Леди Линдон в страшном волнении выбежала из спальни. Она была в глубоком трауре, под густой вуалью, и не узнала человека, ожидавшего в прихожей. Пока она сбегала с лестницы, я бесшумно следовал за ней, когда же носильщик открыл перед ней дверцу портшеза, я выступил вперед и, поддержав ее под локоть, усадил на подушки.
– Прелестная вдовушка! – сказал я. – Его милость дал вам разумный совет: утешьтесь с Евгенио.
Она так испугалась, что крик застрял у нее в горле, и в ту же минуту носильщик ее умчал. Когда же портшез остановился у ее дома, я, как вы понимаете, был уже на месте, чтобы ее высадить.
– Чудовище! – воскликнула она. – Оставьте меня сию же минуту!
– Мадам, – возразил я, – не могу же я нарушить свою клятву. Вспомните обет, данный Евгенио Калисте.
– Если вы сейчас же не уйдете, я прикажу слугам прогнать вас со двора.
– И это в ту минуту, когда я к вам явился с письмами Калисты, чтобы, возможно, их вернуть? Нельзя угрожать Редмонду Барри, мадам, с ним нужно поладить.
– Чего вы от меня хотите? – спросила вдова, с трудом сохраняя спокойствие.
– Позвольте проводить вас наверх, я все вам объясню.
И она позволила мне взять себя под руку и проводить наверх в гостиную.
Когда мы остались вдвоем, я чистосердечно во всем ей признался.
– Берегитесь, мадам, – сказал я, – как бы ваш гнев не заставил отчаявшегося раба впасть в крайность!
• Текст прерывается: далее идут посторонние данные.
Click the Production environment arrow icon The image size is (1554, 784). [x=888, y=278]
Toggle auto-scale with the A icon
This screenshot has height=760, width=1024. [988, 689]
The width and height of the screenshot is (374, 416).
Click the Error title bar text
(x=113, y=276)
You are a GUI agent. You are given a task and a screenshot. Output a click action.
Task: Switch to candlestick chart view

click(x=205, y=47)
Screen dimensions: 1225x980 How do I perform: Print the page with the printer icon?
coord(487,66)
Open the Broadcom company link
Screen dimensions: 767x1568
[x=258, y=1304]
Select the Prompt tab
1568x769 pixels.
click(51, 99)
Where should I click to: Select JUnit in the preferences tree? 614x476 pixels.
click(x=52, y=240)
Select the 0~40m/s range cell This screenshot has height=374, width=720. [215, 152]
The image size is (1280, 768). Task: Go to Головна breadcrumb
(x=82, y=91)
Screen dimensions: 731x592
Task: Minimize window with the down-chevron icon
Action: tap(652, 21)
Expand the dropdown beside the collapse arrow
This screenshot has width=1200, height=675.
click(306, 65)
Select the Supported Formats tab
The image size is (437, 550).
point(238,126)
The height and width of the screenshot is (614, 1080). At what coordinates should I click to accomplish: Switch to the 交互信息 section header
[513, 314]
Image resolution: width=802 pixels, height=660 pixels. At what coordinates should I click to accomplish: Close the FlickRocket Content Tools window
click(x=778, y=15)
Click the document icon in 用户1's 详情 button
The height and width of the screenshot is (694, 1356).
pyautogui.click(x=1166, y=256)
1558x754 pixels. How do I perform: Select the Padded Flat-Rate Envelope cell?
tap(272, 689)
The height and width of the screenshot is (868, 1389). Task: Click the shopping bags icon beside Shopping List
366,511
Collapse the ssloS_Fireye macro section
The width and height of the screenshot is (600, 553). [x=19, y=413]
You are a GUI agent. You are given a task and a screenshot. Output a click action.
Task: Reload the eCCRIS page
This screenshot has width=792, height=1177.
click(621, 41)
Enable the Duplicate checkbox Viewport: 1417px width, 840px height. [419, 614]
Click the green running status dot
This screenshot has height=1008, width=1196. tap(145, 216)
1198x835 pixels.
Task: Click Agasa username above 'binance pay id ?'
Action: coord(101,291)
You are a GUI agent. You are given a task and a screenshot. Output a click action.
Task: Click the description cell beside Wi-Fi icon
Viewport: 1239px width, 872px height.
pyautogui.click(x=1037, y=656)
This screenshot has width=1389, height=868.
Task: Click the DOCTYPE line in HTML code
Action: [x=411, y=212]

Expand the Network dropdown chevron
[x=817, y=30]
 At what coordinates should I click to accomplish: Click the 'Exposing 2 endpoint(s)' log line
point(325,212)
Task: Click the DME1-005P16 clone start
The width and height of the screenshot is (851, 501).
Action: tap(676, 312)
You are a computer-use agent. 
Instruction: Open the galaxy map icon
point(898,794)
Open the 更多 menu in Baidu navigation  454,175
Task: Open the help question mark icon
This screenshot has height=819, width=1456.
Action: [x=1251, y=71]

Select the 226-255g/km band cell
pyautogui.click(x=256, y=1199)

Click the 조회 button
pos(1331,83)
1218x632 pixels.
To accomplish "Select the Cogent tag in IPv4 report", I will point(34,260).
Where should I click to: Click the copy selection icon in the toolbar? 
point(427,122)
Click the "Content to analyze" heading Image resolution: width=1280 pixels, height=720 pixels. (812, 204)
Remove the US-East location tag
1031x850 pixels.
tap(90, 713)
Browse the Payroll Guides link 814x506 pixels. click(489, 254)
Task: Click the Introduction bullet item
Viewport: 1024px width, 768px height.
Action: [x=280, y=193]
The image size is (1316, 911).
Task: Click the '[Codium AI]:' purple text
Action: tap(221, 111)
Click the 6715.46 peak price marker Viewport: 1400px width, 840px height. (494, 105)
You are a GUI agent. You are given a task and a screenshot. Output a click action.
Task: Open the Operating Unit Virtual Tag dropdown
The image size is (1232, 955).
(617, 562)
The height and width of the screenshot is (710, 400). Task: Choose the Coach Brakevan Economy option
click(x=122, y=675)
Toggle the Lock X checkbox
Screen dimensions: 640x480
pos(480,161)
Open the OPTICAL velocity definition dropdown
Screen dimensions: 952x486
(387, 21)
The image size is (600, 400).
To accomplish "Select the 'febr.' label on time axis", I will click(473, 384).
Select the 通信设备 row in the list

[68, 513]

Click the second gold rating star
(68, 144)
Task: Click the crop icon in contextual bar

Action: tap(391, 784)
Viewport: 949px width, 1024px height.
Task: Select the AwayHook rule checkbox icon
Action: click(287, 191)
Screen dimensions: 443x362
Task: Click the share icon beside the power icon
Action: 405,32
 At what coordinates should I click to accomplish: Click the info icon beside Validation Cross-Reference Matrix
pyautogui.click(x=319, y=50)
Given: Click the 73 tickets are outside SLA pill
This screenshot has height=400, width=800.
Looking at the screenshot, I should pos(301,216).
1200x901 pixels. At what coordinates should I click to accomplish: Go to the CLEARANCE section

Я боготворю вас! Было время, когда вы снисходительно выслушивали мои страстные признания, а теперь гоните меня от своих дверей, не отвечаете на письма и открыто предпочли другого. Но я не потерплю такого оскорбления, вся кровь во мне кипит от негодования! Вы видели, какую кару ваш избранник понес от моей руки; трепещите же, как бы несчастного не постигла еще худшая участь; стоит ему на вас жениться, мадам, и он умрет.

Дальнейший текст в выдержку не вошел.